**Excerpted passage:**
----------

William M. Barnes, Schnader, Harrison, Segal & Lewis, Paul C. Madden, James D. Crawford, James J. Leyden, Philadelphia, for appellants; Edward Davis, Philadelphia, of counsel.

William J. Toy, Philadelphia, for appellee.

Jones, C. J., and Eagen, O'Brien, Roberts, Pomeroy, Nix and Manderino, JJ. Nix and Manderino, JJ., dissent.

Author: Eagen

[ 460 Pa. Page 413]


This is an appeal from a final decree in equity granting the appellee, Michael Blofsen, pension benefits from the Teamsters Pension Trust Fund of Philadelphia and Vicinity [Pension Fund].*fn1

On September 17, 1965, Blofsen, age 63 and a member of the Teamsters Union since 1938, submitted an application for normal retirement pension benefits. In this application, Blofsen indicated he worked for the American Ice Company [American] from 1923 to 1955, and for the Terminal Ice Company [Terminal] from 1955 to the date of the application. The Pension Fund Trustees [Trustees]*fn2 rejected the application stating Blofsen was

[ 460 Pa. Page 414]

    ineligible for benefits because his employment with Terminal was not as an employee, but as an employer. Blofsen then instituted this action in equity seeking all benefits due him from the Pension Fund, and an evidentiary hearing followed. The chancellor, while holding that Blofsen failed to meet the eligibility requirements established by the Trustees, nevertheless entered a decree nisi granting the requested relief. The chancellor ruled the Trustees, having accepted contributions to the Pension Fund made on behalf of Blofsen, were estopped from invoking the eligibility requirements. Exceptions thereto were later dismissed by a court en banc, and the decree nisi was made a final decree. This appeal was then filed.

The trial testimony*fn3 established that Blofsen entered the ice delivery industry in 1928 as a truck driver for American. However, by June 26, 1953, Blofsen had clearly lost the status of employee. On that date a certificate was filed with the Prothonotary of Philadelphia County stating that Blofsen and James McCaughan were engaged in the business of hauling and delivering ice under the name of "Terminal Ice Company".*fn4 From that date until June 20, 1963, when a certificate of incorporation was granted to "Terminal Ice Company, Inc.", it is clear from the testimony that Blofsen's status was that of an employer. Blofsen testified he purchased several trucks from American for use in the business. He admitted having several employees on the payroll. Blofsen signed collective bargaining agreements with the union, representing himself as the "employer". And Blofsen's

[ 460 Pa. Page 415]

    earnings were commensurate with employer status. For example, in 1954, the year after Terminal was formed, he earned nearly twice the wages paid the highest paid laborer in the industry, covered by union contract.

In order to be eligible for normal retirement pension benefits, certain preconditions must be met. One such requirement is the completion of "20 years of Continuous Service".*fn5 In computing "Continuous Service", provision is made for including employment engaged in both before and after an individual has become covered by the Pension Plan.*fn6 All employment engaged in prior to an individual becoming covered by the Pension Plan is added to all employment after an individual has become covered, provided the prior employment was pursuant to a collective bargaining agreement to which any union covered by the Pension Plan was a party. However, if a "Break in Service" occurs, the individual loses credit for all work performed prior to the break.

----------

**Requirement:** Continue the court opinion on Michael Blofsen's pension claim from the point where it ends. The listing that comes next has no connection to the court opinion above.

**Given material:**
----------

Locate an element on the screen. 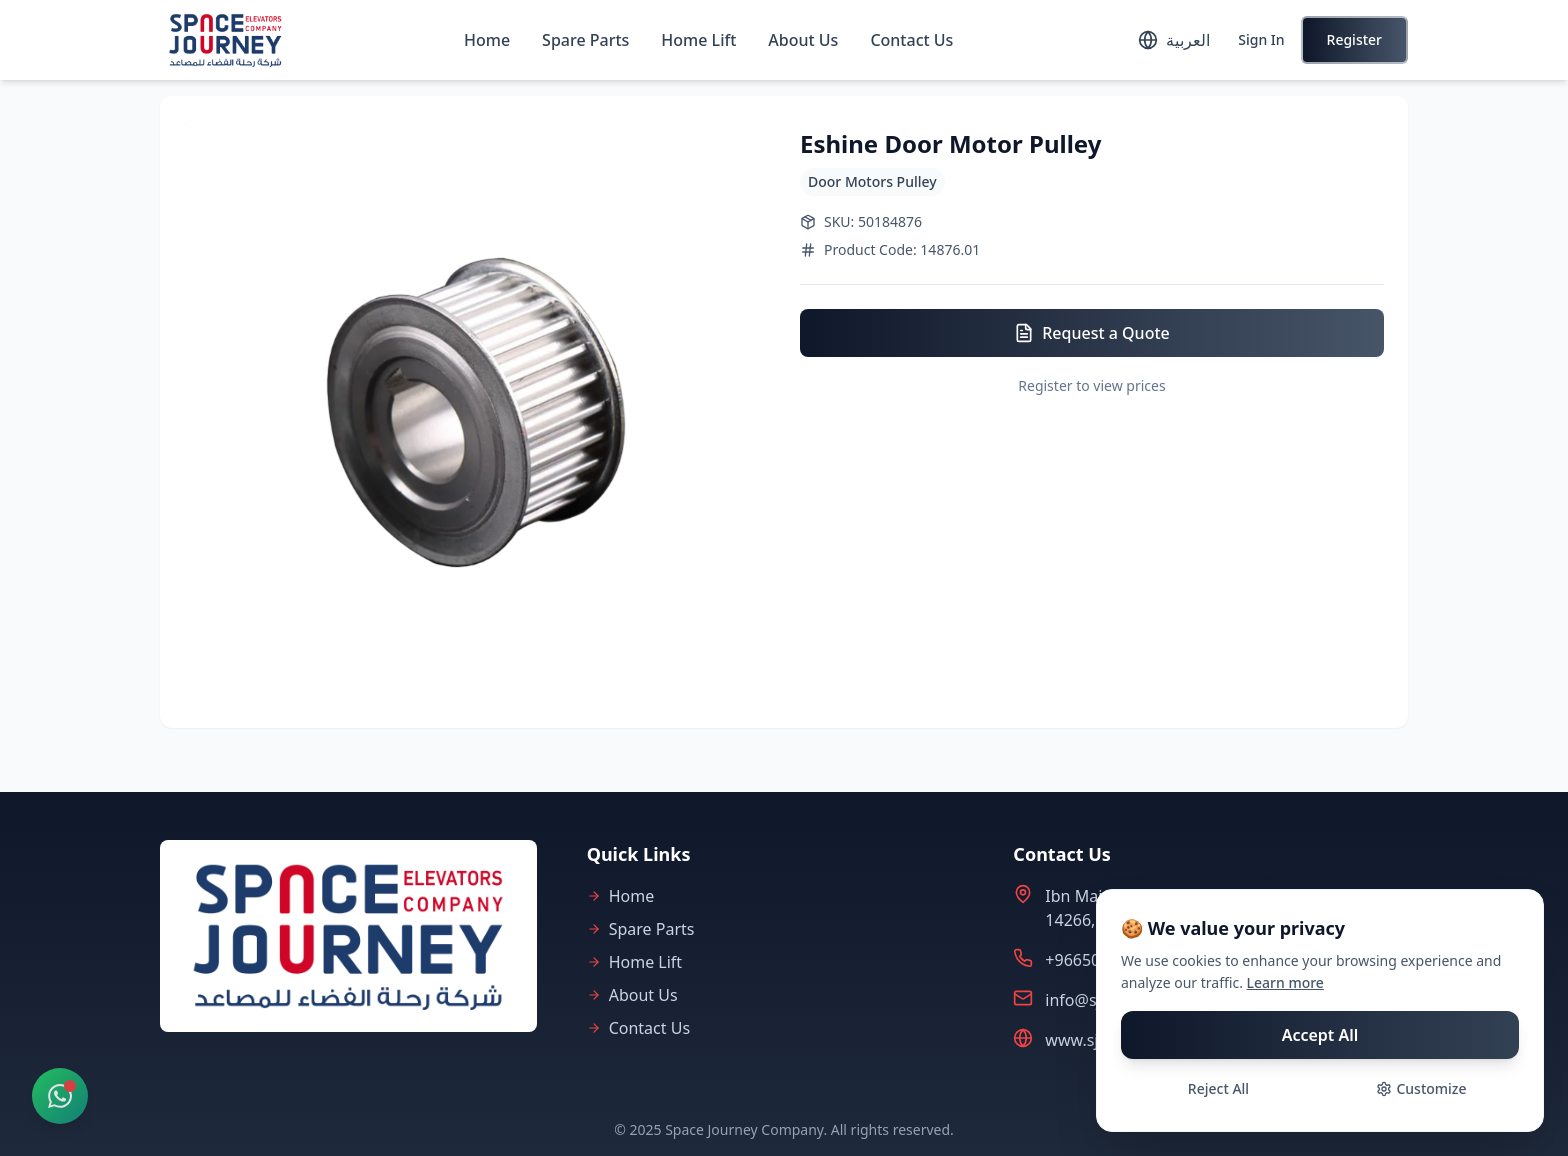 This screenshot has height=1156, width=1568. Request a Quote is located at coordinates (1091, 333).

----------

**Response to the exercise:**
When Blofsen applied for a pension, "Break in Service" was defined as follows:

"(a) After first Covered Day

An Employee shall be considered to have a Break in Service after his first Covered Day if he is not in Covered Employment for a period of 104*fn7 or more consecutive calendar weeks.

[ 460 Pa. Page 416]

"(b) Prior to first Covered Day

An Employee shall be considered to have a Break in Service prior to his first Covered Day if his period of Continuous Employment in the Industry as defined in a Collective Bargaining Agreement or by the Union is broken for a period of 104*fn8 or more consecutive calendar weeks."

The record indicates that Blofsen did have such a "Break in Service" prior to his first "Covered Day".*fn9 which could have been no earlier than June 19, 1963.*fn10 Between June 26, 1953, and June 10, 1963, Blofsen was an employer, associated with Terminal. As only employees can be engaged in "Continuous Employment in the Industry as defined in a Collective Bargaining Agreement or by the Union," Blofsen, as an employer, must be considered to have had a "Break in Service" during that period. Having had a "Break in Service", Blofsen loses credit for all work performed prior to the break and, therefore, fails to have the requisite "20 years of Continuous Service".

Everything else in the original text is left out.